„Sie hielten mich fest wie eine Geisel“

■ Ein Afghane wird im Wohnheim terrorisiert. Eine eigene Wohnung findet er nicht

Spät am Abend klopfte es: „Aufmachen, Polizei!“ Raschid S. (Name geändert), der vor vier Jahren aus Afghanistan als Asylbewerber nach Deutschland kam, öffnete die Tür seines Zimmers in einem Hamburger Flüchtlingswohnheim. Davor standen vier Männer, ebenfalls Afghanen. Sie drangen in das Zimmer ein und beschimpften S.: „Wir bringen dich um, Schwule haben kein Recht zu leben!“ Drei Stunden lang „hielten sie mich fest wie eine Geisel“, berichtet er. Schließlich habe er einen Asthma-Anfall vorgetäuscht, worauf ihn seine Peiniger in den Flur führten.
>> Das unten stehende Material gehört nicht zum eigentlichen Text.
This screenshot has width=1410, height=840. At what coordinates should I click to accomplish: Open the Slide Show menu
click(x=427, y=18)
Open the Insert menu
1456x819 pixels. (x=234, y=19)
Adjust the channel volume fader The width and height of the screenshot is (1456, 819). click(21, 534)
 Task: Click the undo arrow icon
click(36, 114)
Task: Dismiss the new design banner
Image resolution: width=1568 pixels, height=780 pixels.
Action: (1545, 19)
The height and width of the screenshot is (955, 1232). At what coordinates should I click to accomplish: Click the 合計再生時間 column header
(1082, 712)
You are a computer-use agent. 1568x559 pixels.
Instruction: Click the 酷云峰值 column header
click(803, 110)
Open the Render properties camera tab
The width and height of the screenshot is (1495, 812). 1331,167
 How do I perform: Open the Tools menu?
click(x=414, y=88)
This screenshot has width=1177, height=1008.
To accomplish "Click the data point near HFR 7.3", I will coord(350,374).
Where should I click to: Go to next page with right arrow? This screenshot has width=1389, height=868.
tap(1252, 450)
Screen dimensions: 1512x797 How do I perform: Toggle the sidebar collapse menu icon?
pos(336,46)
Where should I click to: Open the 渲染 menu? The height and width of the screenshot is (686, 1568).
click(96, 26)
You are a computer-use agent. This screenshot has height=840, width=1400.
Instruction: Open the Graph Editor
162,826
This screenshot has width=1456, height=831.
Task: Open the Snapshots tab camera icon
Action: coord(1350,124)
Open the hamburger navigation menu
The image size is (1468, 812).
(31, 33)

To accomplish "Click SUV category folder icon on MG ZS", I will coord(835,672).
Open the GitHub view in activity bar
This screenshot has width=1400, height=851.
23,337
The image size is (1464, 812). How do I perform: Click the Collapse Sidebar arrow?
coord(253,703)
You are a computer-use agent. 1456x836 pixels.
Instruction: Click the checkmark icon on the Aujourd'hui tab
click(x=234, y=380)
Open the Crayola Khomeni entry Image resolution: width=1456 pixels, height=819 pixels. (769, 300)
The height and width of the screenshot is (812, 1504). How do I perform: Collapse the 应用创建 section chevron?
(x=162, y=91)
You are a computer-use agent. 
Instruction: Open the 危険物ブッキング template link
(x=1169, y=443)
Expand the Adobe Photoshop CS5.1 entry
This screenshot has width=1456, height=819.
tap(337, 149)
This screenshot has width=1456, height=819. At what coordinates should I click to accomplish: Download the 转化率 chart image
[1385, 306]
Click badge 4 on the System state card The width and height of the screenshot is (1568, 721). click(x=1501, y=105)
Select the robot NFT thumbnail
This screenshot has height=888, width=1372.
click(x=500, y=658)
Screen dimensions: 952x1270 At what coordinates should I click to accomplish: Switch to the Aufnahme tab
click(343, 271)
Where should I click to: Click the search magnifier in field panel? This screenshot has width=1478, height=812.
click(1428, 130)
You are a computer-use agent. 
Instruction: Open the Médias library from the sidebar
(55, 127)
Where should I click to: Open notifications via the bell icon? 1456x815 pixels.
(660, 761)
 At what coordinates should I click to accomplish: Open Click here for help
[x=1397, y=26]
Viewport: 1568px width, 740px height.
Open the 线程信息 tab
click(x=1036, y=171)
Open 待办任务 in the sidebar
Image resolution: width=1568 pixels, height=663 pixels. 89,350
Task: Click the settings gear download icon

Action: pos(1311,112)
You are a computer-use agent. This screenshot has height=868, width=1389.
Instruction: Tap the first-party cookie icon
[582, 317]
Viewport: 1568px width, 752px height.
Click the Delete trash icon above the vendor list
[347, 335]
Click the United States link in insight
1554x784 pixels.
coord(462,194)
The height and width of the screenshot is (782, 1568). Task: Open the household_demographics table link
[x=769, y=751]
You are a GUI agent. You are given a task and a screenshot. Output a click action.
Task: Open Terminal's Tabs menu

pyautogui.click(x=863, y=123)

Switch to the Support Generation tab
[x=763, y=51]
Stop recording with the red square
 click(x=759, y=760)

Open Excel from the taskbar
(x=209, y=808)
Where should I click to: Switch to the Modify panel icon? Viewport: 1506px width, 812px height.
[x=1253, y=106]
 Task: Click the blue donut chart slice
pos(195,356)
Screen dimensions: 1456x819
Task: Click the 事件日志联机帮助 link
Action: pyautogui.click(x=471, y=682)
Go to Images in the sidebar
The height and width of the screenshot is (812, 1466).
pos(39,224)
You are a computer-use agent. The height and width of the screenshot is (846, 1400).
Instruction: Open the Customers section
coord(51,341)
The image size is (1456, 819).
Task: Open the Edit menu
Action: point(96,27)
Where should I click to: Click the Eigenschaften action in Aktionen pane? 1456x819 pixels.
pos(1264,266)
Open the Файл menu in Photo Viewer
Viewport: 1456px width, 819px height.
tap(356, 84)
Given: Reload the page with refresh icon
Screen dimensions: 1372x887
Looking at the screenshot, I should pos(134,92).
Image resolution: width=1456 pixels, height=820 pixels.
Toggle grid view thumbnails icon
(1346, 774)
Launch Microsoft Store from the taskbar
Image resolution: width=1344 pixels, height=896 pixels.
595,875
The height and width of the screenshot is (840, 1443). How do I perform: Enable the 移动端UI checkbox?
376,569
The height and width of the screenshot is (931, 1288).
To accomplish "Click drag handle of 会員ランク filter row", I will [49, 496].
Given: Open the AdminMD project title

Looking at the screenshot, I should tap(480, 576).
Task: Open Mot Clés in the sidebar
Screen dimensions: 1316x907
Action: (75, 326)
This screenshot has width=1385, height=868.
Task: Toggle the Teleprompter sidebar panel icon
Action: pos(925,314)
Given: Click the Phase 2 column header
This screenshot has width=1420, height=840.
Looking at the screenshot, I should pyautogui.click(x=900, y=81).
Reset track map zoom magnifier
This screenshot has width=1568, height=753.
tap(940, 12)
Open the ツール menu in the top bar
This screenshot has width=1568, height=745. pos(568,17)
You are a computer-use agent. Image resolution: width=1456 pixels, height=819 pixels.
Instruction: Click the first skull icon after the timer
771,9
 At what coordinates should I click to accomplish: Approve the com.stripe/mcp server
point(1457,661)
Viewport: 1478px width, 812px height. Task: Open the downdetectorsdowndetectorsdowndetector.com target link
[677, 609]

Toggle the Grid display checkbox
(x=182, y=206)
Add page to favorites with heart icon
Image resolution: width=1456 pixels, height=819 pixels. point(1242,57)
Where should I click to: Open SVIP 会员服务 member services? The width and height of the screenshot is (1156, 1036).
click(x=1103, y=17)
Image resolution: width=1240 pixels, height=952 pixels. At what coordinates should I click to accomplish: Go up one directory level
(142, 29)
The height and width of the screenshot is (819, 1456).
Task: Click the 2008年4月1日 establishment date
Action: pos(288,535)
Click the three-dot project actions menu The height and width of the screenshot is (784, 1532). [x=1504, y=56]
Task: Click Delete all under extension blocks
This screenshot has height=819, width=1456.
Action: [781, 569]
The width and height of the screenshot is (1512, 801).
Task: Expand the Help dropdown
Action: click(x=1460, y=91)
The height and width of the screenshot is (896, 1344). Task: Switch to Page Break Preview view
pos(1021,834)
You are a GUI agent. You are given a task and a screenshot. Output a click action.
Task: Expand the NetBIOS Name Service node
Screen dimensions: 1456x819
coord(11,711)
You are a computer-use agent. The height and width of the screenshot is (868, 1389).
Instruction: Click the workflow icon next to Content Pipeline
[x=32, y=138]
Dort konnte S. sich losreißen, in sein Zimmer zurückstürzen und die Tür verschließen.

Dieser Vorfall ist einer von vielen, die Raschid S. über sich ergehen lassen muß. Dabei ist er nach Deutschland geflohen, weil er in Afghanistan seine „Neigung zu Männern nicht ausleben“ konnte. „Das wäre dort völlig unmöglich“, erzählt er. Auch in Hamburg knüpfte S. seine schwulen Kontakte möglichst unauffällig und versuchte, sich durch Frauenposter an der Wand zu tarnen. Dennoch kam Gerede unter seinen Landsleuten im Wohnheim auf. „Bei uns wird viel getratscht“, sagt S. Wer keine EheFrau oder Freundin habe und dem gängigen Männerbild nicht entspreche, falle auf. Zunehmend begannen afghanische, arabische und andere Männer im Heim, aber auch Besucher, S. zu terrorisieren; im Bus riefen Kinder aus dem Wohnheim „Schwuli“ hinter ihm her.

Ende November dieses Jahres eskalierte die Situation. Ein Heimbewohner und drei weitere Männer lauern S. im Treppenhaus auf, schlugen ihn zusammen und bedrohen ihn mit einem Messer. Andere BewohnerInnen sahen zu, ohne einzugreifen. S. gelang es schließlich, das Telefon zu erreichen und die Polizei zu rufen. In der Chirurgischen Klinik des UKE werden unter anderem Schädelprellungen und Blutergüsse festgestellt; noch vier Wochen später hört S. auf dem linken Ohr schlecht. Er erstattete jedoch keine Anzeige, weil er glaubt, daß niemand sich als ZeugIn zur Verfügung stellen würde.

Laut Sonja Döring vom Landesbetrieb pflegen & wohnen, der das Heim betreibt, werden „Einzelfälle dieser Art möglichst vor Ort geregelt“. Wenn das nicht möglich sei, werde dem Betreffenden eine andere Unterkunft zur Verfügung gestellt. Auch S. soll zum Jahresanfang in ein anderes Heim ziehen. Doch auch dort wohnen Landsleute. „Da die Afghanen sich untereinander kennen, würde sich das, was hier passiert ist, bald herumsprechen, und alles würde wieder von vorne anfangen“, befürchtet S. Daher will er in eine eigene Wohnung ziehen. Die erforderliche Genehmigung des Sozialamtes hat er; kurzfristig ein preiswertes Appartement oder ein Zimmer zu finden, ist jedoch schwierig.

Dringlich genug ist seine Situation: Erst vorige Woche schlugen wieder drei Männer auf S. ein, als er am Gemeinschaftstelefon im Flur mit einem Freund sprach.